- **Problema assegnato**
Trasforma in una lista JSON di stringhe soltanto le righe che partono dall'inizio delle voci e arrivano alla riga che contiene "Image resolution: width=799", entrambe incluse. Usa una stringa per ogni riga e tralascia le righe vuote.

- **Voci mostrate**
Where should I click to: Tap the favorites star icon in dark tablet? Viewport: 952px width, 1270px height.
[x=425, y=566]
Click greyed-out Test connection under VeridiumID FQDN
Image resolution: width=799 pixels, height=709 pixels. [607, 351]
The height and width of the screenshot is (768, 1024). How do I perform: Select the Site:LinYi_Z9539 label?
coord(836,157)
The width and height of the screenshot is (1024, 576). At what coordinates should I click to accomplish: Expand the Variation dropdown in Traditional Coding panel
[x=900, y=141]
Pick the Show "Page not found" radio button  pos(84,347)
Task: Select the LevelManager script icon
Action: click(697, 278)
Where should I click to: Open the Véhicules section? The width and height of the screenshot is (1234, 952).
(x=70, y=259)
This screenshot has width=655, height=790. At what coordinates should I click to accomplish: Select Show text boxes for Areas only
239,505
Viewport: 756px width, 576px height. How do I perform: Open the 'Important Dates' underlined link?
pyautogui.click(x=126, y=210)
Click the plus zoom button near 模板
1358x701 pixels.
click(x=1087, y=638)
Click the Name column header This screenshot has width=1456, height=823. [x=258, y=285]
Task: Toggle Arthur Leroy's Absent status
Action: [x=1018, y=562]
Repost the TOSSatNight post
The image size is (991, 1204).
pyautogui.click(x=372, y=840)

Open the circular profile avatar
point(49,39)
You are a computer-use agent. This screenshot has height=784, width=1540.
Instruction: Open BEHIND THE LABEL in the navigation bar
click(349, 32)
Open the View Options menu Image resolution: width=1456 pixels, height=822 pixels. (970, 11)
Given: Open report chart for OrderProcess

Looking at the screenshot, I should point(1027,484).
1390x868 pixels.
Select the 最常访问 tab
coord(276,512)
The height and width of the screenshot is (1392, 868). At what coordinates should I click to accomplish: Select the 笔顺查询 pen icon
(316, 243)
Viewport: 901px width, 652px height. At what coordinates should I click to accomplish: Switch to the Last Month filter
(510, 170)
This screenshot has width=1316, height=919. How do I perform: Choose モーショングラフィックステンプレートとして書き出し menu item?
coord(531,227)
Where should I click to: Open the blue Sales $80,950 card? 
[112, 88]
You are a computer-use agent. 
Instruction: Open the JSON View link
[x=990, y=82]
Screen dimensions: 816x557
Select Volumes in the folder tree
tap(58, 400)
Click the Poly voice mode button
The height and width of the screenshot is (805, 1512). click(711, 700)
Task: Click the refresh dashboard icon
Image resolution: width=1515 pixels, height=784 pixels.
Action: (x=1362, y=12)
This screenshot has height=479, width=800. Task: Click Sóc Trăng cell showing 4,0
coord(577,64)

- **Risultato dell'esercizio**
[
  "Where should I click to: Tap the favorites star icon in dark tablet? Viewport: 952px width, 1270px height.",
  "[x=425, y=566]",
  "Click greyed-out Test connection under VeridiumID FQDN",
  "Image resolution: width=799 pixels, height=709 pixels. [607, 351]"
]